Elle a, pour toute fortune, une pension alimentaire de misère, destinée aux miséreux et un carnet de soins blanc, lui permettant l'accès, au prix d'un pousse-pousse exaspérant, à des consultations expéditives et à des médicaments, souvent inexistants. Pour son cas, à force d'en user et abuser, et de consommer des anti-inflammatoires irritants, elle s'est tôt fait enflammer et ulcérer l'estomac, atteignant le stade d'intolérance… En désespoir de cause, Saïda se rabat sur les plantes médicinales et la médecine douce, nécessitant de gros frais, hors de portée des démunis et des miséreux.

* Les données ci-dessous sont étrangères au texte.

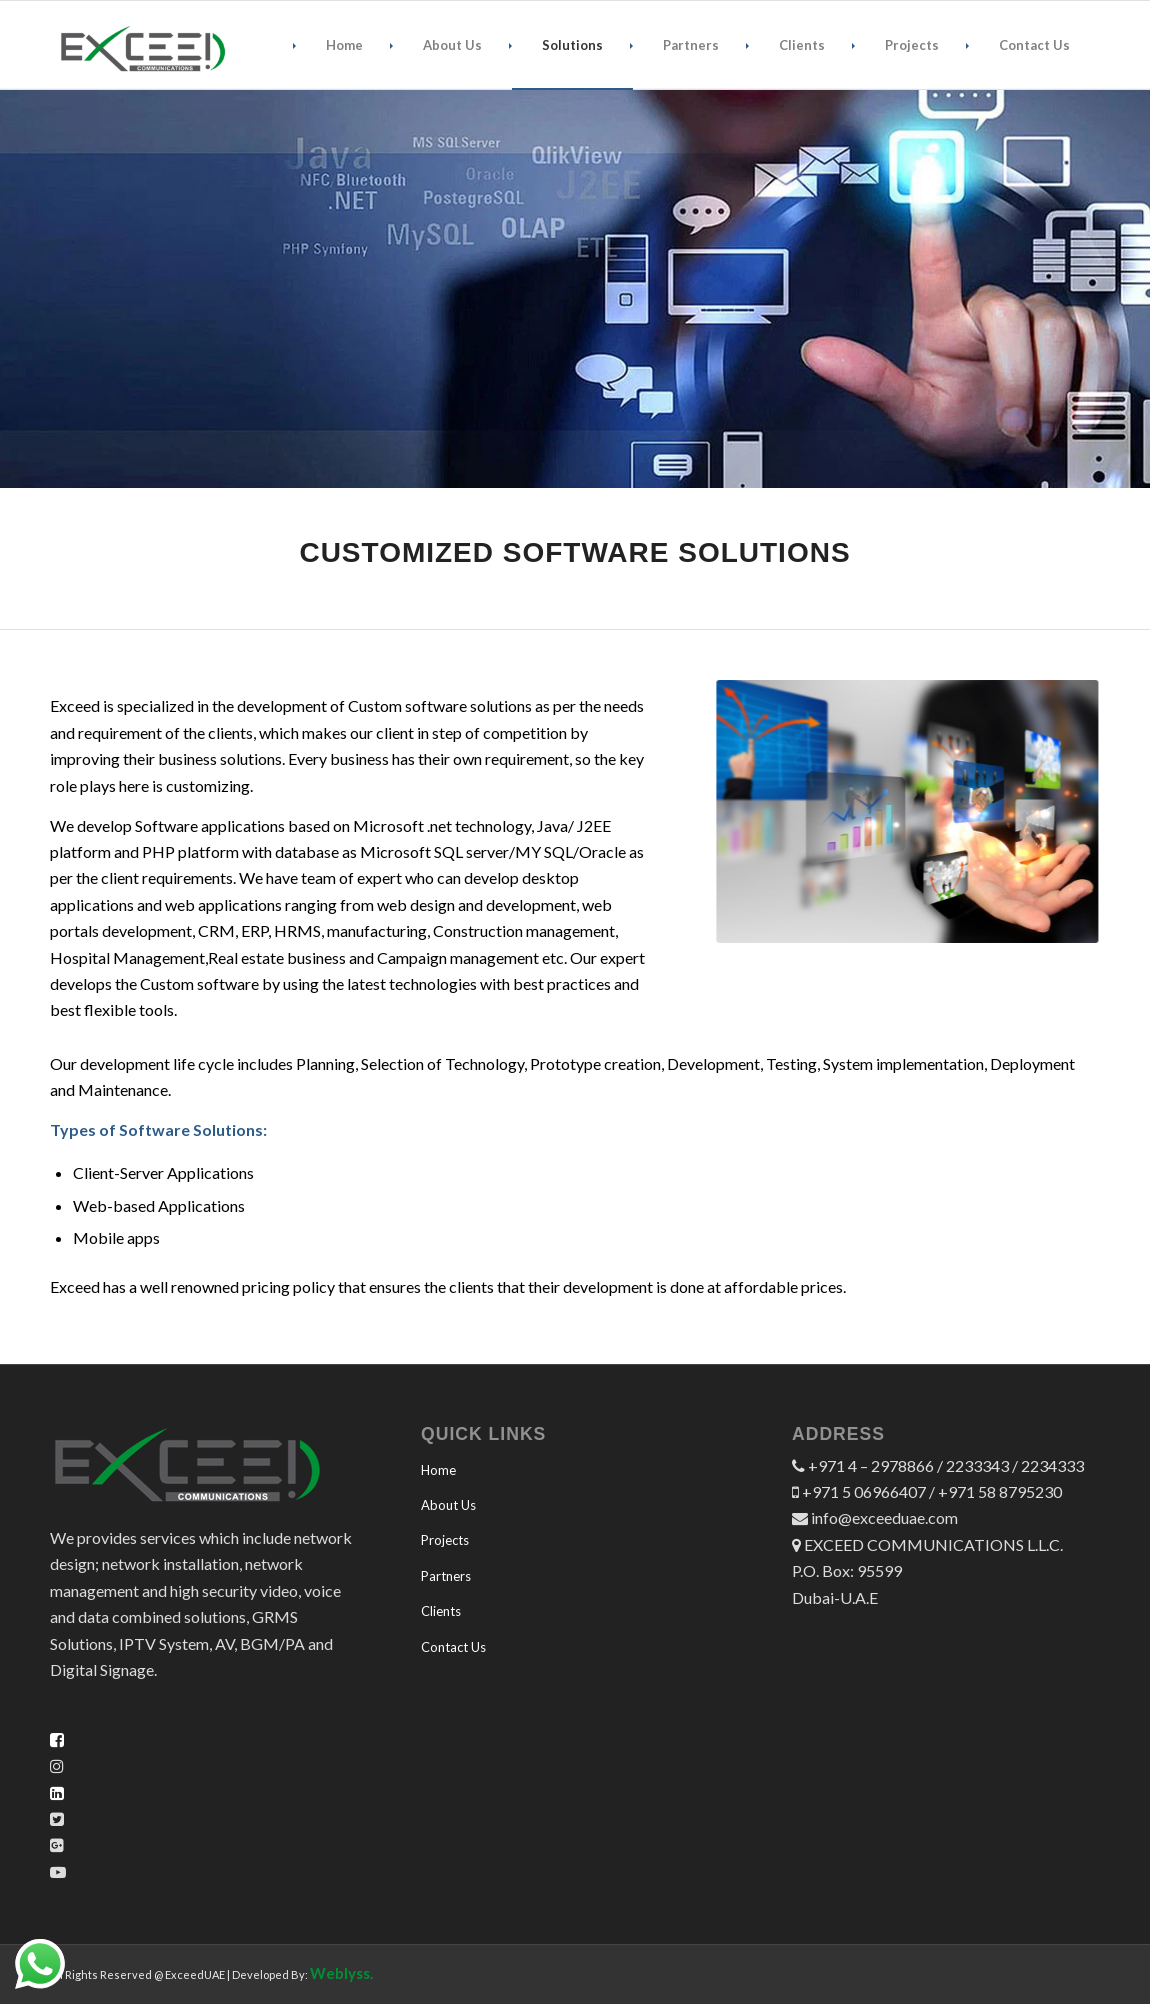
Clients (441, 1611)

Vivement une chaise roulante à moteur !
Cela dit, notre interlocutrice, le teint tantôt vert comme la mort et tantôt rouge comme un coquelicot, finit par nous dire les yeux cernés et humides : «J'en ai assez de vivoter ainsi et de demeurer à la merci de la générosité officielle et "privée", ne m'ayant jamais fait grâce de l'éternelle privation. Je suis en mesure de défier mon handicap, de vivre de mes propres deniers et à la sueur de mon front : celui ou celle qui a la tête pleine d'idées et d'enthousiasme ne mérite pas le qualificatif d'handicapée. Cela tient tout simplement à une chaise roulante à moteur, pour pouvoir bouger à droite et à gauche, arracher 4 sous mérités et gagner ma vie dignement, loin des gestes généreux d'autrui et de l'aumône si avilissants».